**ACTIVITY**
Please tally the lines of the listing that follows where the word "computer" appears, and reply with the number only.

**EXERCISE INPUTS**
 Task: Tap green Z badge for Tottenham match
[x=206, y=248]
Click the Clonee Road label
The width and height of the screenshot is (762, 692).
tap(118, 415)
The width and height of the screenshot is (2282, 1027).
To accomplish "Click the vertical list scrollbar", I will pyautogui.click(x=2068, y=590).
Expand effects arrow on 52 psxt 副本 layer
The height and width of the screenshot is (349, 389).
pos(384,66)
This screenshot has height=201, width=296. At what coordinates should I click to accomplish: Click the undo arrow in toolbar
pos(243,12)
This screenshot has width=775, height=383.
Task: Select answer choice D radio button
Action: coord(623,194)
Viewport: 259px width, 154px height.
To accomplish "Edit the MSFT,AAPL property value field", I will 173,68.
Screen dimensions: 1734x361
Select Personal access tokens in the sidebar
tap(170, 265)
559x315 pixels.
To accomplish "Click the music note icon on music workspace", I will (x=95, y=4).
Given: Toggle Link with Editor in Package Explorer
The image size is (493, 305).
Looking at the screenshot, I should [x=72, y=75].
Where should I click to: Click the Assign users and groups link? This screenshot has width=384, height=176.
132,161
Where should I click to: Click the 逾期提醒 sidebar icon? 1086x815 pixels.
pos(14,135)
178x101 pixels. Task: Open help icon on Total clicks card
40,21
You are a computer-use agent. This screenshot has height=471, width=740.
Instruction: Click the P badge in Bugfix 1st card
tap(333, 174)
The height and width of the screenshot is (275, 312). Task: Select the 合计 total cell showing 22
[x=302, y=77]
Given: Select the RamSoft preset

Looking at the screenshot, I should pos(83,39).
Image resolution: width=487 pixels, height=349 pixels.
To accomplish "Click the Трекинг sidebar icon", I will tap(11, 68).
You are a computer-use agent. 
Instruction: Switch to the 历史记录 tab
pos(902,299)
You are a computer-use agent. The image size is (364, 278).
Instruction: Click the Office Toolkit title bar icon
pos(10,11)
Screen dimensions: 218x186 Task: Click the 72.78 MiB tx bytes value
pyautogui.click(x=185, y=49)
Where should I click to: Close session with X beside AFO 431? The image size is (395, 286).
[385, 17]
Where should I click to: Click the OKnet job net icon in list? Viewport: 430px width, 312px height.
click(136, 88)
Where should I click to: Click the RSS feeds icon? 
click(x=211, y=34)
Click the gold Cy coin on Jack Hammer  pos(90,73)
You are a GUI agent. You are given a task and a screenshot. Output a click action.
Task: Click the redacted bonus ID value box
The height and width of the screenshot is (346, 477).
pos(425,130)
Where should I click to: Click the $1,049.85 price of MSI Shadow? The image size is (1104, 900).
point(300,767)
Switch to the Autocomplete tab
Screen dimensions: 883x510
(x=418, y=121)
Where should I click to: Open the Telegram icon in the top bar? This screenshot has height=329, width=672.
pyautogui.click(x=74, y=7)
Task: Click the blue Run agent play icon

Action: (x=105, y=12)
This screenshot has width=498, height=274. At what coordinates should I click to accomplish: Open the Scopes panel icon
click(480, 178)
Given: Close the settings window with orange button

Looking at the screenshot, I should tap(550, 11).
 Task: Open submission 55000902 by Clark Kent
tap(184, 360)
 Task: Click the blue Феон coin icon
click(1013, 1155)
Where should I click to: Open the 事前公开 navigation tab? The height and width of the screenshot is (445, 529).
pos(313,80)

**RESULT FOR THIS TASK**
3